Sie hat nicht die fließenden Locken, die erhebende Stimme oder das strahlende Lächeln von Vera Lynn. Aber für russische „Turbo-Patrioten“, die Putins Krieg gegen die Ukraine bejubeln, gibt es eine ebenso inspirierende Geliebte der modernen Streitkräfte: Julia Chicherina.
Ihre dunklen, kurzgeschorenen Locken oft in eine schwarze Sturmhaube gehüllt, ihre Gitarre über Militäruniformen gespannt, trägt sie ihre selbstgeschriebenen Lieder vor Truppen in zugigen Hallen besetzter ukrainischer Städte und Waldlichtungen hinter den Schützengräben vor.
Bei einem kürzlichen improvisierten Konzert auf einer eisigen Lichtung, das in ganz Russland per Video übertragen wurde, kletterten erschöpfte, stämmige Soldaten auf gepanzerte Fahrzeuge, applaudierten, als sie „This is our land and we’re here to stay“ sang, und eilten danach herbei, um ihr Autogramm zu holen .
Chicherina, 44, ist einer der größten Stars der Z-Kultur, benannt nach dem Buchstaben, der die Unterstützung der Invasion anzeigt. Die meisten russischen Kulturschaffenden haben den Krieg – viele sind ins Ausland geflüchtet – entweder verurteilt oder schweigen darüber. Und viele der 100.000 fahnenschwenkenden Zuhörer bei einem glitzernden Konzert zum Jubiläum der Invasion, zu dem Putin letzten Monat sprach, schienen von ihren Arbeitgebern zur Teilnahme aufgefordert worden zu sein.
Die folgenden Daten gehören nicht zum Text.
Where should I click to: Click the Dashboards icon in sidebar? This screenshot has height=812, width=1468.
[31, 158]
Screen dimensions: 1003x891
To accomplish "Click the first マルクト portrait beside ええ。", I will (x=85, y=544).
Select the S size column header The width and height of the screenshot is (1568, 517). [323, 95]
Aber in ganz Russland gibt es Z-Sänger, Z-Dichter und Z-Schriftsteller, deren Werke ein begeistertes Publikum finden, bei Live-Veranstaltungen und in den sozialen Medien, unter Bürgern, die von der Kreml-Propaganda überzeugt sind, dass ihr Land – nicht die Ukraine – einen Krieg führt für sein Überleben. Sie verleihen der schrillen antiwestlichen politischen Botschaft, die unablässig von Fernsehnachrichtensendungen und jetzt auch durch obligatorischen „Patriotismus“-Unterricht in Schulen verbreitet wird, emotionales Gewicht.
Сhicherina war Anfang der 2000er Jahre als Indie-Rock-Künstlerin erfolgreich, verschwand dann aber aus der Öffentlichkeit. Sie tauchte 2014, kurz nach der Besetzung der Krim durch Russland, wieder auf und wurde eine eifrige Propagandistin für die pro-russischen abtrünnigen „Volksrepubliken“ Donezk und Luhansk in der Ostukraine.
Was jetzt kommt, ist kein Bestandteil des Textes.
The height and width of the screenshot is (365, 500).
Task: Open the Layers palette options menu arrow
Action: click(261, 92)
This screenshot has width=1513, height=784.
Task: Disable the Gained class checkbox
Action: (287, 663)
Eine intensive, kantige Frau, die es zu genießen scheint, mit den Truppen zu scherzen und Rationen zu teilen, ihr ideologisches Engagement ist unbeugsam. „Dies ist ein Krieg der Orthodoxie gegen den Antichristen“, sagt sie.
Dieses apokalyptische Thema wird immer wieder von Z-Künstlern wiederholt.
„Ehrlich gesagt sind heutzutage sogenannte westliche Werte Satanismus“, sagt mir Ivan Kondakov, der sich selbst als „Dichter, Sänger und Comedymacher“ bezeichnet, am Telefon aus Moskau.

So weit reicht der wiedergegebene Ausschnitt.